Ravishankar Iyer

A Balanced View on India's Economy by TN Ninan (3-2-1 by Story Rules #63)

Published about 1 month ago • 4 min read

Welcome to the sixty-third edition of '3-2-1 by Story Rules'.

A newsletter recommending good examples of storytelling across:

  • 3 tweets
  • 2 articles, and
  • 1 long-form content piece

Let's dive in.

𝕏 3 Tweets of the week

Not an easy tightrope to walk on!

The French are masters of susegad.

The robots have been 'coming soon' for a few decades now!

To be fair, we have Alexa, Siri et al. But humanoid robots in homes still seem some distance away.

📄 2 Articles of the week

a. 'Changing strategy (OpenAI + MSFT)' by Sriram Krishnan

Microsoft CTO Kevin Scott had written a momentous internal email which probably led to the company's investment in OpenAI.

Here's the email (which was released as part of a legal case):

Sriram analyses this email and lauds it with these words:

To change strategy, you rarely need a fancy offsite or large presentation. In my experience, large strategy shifts at companies often happen with a simple email or conversation from the CEO or blessed by the CEO.

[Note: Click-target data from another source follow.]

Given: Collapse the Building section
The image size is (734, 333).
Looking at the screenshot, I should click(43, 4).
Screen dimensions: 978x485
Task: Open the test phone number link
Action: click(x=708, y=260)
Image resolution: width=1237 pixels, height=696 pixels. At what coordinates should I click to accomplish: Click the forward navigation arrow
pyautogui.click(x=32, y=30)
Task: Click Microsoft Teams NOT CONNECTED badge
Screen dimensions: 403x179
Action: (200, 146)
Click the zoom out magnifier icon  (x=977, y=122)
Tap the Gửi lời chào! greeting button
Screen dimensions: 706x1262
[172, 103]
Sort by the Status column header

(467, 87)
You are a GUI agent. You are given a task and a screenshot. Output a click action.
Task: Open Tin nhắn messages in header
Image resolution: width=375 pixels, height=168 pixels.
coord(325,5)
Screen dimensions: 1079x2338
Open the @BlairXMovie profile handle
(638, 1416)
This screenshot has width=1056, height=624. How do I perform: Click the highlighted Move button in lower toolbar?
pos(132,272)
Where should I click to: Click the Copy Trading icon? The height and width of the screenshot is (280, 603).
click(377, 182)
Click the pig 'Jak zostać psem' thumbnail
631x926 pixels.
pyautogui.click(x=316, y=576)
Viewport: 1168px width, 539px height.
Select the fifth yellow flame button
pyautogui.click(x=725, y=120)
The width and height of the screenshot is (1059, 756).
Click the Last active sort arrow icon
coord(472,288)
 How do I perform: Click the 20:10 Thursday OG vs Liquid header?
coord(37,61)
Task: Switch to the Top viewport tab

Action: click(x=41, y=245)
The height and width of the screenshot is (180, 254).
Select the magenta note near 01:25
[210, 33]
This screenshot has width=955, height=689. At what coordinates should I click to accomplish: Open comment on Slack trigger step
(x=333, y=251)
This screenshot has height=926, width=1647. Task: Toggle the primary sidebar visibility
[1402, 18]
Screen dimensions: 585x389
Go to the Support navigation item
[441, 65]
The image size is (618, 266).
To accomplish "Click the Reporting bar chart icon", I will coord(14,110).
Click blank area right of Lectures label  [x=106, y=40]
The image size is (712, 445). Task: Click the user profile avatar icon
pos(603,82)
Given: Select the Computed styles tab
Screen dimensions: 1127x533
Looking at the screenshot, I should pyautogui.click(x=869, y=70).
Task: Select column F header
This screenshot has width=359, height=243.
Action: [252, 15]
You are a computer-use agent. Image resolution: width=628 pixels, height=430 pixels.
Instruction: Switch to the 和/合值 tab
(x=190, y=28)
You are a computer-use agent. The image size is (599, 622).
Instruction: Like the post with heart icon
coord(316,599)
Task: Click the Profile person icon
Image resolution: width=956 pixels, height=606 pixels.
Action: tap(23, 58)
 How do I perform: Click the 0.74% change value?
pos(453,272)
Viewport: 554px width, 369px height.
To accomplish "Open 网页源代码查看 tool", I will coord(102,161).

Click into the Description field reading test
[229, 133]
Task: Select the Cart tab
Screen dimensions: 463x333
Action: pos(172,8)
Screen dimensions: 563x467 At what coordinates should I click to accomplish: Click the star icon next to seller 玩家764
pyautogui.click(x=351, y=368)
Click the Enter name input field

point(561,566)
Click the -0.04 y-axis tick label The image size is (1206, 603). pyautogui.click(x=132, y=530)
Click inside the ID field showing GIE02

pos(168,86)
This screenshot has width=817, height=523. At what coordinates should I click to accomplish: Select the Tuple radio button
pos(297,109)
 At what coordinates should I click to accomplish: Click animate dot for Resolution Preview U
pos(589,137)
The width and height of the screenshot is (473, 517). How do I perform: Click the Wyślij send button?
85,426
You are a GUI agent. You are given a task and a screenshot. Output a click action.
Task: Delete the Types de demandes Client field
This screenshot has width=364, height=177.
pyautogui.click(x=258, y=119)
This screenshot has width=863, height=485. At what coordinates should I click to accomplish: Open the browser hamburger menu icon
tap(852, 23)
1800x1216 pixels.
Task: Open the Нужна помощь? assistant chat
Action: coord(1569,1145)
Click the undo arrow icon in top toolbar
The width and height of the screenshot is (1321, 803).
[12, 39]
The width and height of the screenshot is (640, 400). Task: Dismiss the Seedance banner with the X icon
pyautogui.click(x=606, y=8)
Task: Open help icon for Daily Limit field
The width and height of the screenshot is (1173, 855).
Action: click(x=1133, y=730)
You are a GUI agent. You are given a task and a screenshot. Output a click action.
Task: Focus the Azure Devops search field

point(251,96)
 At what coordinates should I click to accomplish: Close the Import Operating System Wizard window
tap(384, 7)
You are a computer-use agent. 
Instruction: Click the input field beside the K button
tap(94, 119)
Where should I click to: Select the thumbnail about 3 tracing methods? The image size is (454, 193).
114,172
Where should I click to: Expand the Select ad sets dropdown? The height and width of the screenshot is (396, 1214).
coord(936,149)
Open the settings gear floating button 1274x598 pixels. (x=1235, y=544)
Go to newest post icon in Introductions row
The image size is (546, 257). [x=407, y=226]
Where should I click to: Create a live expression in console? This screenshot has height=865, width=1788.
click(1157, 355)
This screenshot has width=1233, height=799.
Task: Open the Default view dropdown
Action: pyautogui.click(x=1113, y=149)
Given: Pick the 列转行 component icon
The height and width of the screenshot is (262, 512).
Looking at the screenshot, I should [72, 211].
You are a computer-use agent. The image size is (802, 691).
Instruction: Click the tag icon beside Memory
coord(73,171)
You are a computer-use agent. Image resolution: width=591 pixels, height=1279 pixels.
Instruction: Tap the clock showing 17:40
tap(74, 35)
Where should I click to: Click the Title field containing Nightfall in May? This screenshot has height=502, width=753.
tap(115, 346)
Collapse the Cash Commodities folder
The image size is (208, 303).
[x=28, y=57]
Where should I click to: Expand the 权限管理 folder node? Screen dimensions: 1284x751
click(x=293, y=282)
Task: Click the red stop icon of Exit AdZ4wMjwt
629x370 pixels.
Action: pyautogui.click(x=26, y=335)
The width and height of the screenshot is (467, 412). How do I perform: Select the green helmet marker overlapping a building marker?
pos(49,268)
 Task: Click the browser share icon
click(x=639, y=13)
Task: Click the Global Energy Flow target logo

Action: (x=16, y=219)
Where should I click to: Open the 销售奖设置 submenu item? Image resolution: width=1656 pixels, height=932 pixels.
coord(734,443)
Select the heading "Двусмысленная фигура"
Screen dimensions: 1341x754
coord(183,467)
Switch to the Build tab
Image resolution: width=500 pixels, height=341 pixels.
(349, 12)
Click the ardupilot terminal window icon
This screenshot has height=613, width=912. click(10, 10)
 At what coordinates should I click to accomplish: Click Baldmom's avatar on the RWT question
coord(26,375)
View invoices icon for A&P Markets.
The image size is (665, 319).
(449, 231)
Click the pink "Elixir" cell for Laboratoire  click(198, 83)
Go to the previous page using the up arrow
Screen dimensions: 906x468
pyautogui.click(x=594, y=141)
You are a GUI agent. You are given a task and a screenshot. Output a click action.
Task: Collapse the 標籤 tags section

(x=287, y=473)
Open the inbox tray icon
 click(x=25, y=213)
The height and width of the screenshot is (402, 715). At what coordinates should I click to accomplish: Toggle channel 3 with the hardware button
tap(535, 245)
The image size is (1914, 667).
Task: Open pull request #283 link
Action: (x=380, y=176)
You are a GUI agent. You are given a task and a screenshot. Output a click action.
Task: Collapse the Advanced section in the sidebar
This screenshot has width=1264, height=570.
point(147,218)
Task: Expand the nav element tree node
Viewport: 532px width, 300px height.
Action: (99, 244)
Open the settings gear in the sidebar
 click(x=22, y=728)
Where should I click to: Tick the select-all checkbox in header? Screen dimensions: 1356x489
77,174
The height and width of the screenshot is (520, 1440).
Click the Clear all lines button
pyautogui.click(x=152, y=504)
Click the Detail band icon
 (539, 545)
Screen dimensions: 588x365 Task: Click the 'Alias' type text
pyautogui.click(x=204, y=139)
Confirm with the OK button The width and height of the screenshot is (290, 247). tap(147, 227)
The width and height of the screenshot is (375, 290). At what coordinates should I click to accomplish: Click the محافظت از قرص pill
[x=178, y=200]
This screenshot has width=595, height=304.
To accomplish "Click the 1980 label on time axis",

It’s rare to find a public example so when I ran into this email from Kevin Scott (CTO of Microsoft), it was a delight – this is the kind of conversation you want to encourage in your companies.

b. 'Women are traveling like they are possessed... where are they going?' by Uma Vishnu and Jithendra M in The Indian Express

I found this fascinating article on Twitter.

The piece chronicles some heart-warming and poignant stories of how a simple policy like free bus travel can become such a massive tool of empowerment and freedom.

Some of the quotes (like the one in the headline) are pure gold.

📄 1 long-form read of the week

a. 'The Indian Economy is Doing Well, But Not Many Indians Are' by TN Ninan

This long piece by Business Standard editor TN Ninan offers a balanced and nuanced point of view on the Indian economy. It does not (wilfully or otherwise) omit key data points... and while acknowledging the many successes, it concludes with a cautionary takeaway.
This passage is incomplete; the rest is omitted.